O problema é que num ano marcado por fraca produção eólica e queda na geração hídrica (as duas principais fontes renováveis em Portugal e em Espanha) o mercado ibérico teve de recorrer a centrais a gás natural durante uma boa parte do dia. E nas horas em que isso acontece, é o custo marginal desta tecnologia, mais cara, que marca o preço de toda a energia vendida naquela hora. Isso deve-se à regra do mercado marginalista que Portugal e Espanha querem mudar, pelo menos temporariamente, para acomodar a subida descontrolada do preço do gás natural.

Ainda assim, e quando se faz a conta ao preço médio, as horas em que as renováveis (outras energias menos caras como a nuclear) ditaram o preço do mercado permitiram baixar os preços grossistas. Em números globais, a redução da fatura foi da ordem dos 4,1 mil milhões de euros, poupança que desde 2016 chega aos 10,2 mil milhões de euros, referem as contas da Deloitte.

O outro fator que no caso português permitiu um contributo muito positivo para o custo da compra de energia elétrica foi a existência de contratos de tarifas feed-in (garantidas) com produtores eólicos, ao abrigo da Produção em Regime Especial (PRE). No passado estes contratos, a que muitos associavam a rendas excessivas, penalizaram os preços da energia no sistema elétrico português porque os consumidores eram chamados a pagar nas tarifas de acesso os sobrecustos que resultavam da diferença entre a remuneração contratual e os preços do mercado. Esse movimento inverteu-se no ano passado e passou a sobreganho, com um impacto positivo de 2.639 milhões de euros que é o valor mais alto em dez anos. Isto porque as cotações do Mibel atingiram máximos históricos que aliás continuam a registar-se este ano. Os cálculos da Deloitte indicam um balanço acumulado positivo de quase seis mil milhões de euros na última década.

De acordo com o estudo da Deloitte, o efeito económico positivo destes contratos para o sistema elétrico irá acentuar-se este ano, “uma vez que o preço da energia elétrica previsto para 2022 supera a tarifa garantida média atribuída à PRE”.

De fora desta análise fica o tema dos chamados “lucros caídos do céu” (windfall profits) que alguns produtores renováveis estarão a receber à boleia dos preços recorde alcançados no Mibel (mercado ibérico de eletricidade). Estes lucros acontecem quando a energia renovável é vendida numa hora em que o preço é fixado pelas centrais a gás e que passa a ser o preço de venda de toda eletricidade oferecida naquele período. Considerando que estes produtores renováveis não têm custos com o combustível, nem com o CO2, conseguem nestas horas uma margem muito superior ao gás natural cujo custo de produção fixa o preço.
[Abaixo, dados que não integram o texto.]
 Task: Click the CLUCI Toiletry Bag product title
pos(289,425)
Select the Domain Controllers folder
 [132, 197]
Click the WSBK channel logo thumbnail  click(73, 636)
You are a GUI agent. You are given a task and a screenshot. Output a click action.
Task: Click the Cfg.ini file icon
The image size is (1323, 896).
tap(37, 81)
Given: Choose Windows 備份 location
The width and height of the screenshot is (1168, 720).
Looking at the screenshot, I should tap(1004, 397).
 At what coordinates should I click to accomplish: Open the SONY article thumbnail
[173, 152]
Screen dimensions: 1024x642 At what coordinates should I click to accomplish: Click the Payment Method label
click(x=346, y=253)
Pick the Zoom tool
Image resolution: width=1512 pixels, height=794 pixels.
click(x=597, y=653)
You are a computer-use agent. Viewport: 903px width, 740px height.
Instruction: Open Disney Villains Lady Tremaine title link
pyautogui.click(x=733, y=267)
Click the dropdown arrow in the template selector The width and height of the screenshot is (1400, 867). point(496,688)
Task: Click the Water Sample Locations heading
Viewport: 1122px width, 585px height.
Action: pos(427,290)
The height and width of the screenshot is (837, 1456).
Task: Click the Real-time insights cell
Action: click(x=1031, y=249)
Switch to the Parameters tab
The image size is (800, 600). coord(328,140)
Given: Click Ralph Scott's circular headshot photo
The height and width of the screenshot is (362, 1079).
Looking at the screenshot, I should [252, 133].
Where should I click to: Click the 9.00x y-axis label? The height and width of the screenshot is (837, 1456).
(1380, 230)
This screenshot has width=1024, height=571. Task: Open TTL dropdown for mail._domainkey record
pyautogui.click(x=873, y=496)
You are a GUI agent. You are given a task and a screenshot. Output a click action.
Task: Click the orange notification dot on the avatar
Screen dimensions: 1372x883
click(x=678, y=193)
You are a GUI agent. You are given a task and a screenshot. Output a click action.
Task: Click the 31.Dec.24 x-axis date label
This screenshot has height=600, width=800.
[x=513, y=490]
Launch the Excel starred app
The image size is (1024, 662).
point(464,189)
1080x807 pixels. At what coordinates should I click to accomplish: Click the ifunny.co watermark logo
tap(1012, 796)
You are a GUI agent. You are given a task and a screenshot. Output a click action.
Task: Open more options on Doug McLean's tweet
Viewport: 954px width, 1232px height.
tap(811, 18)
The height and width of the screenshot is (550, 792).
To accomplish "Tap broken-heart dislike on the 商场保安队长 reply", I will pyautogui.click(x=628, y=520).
Bloco quer corte à espanhola dos “ganhos caídos do céu” das elétricas

A regra marginalista tem impedido as renováveis de baixar mais os preços de todo o mercado ibérico que é muito exposto a esta realidade. Espanha avançou no ano passado com um imposto sobre estes lucros extraordinários e esta é uma ferramenta que a Comissão Europeia admite que possa vir a ser usada pelos Estados-membros para obter receitas que permitam subsidiar os consumidores mais vulneráveis ou as empresas mais atingidas pelo acréscimo da fatura elétrica.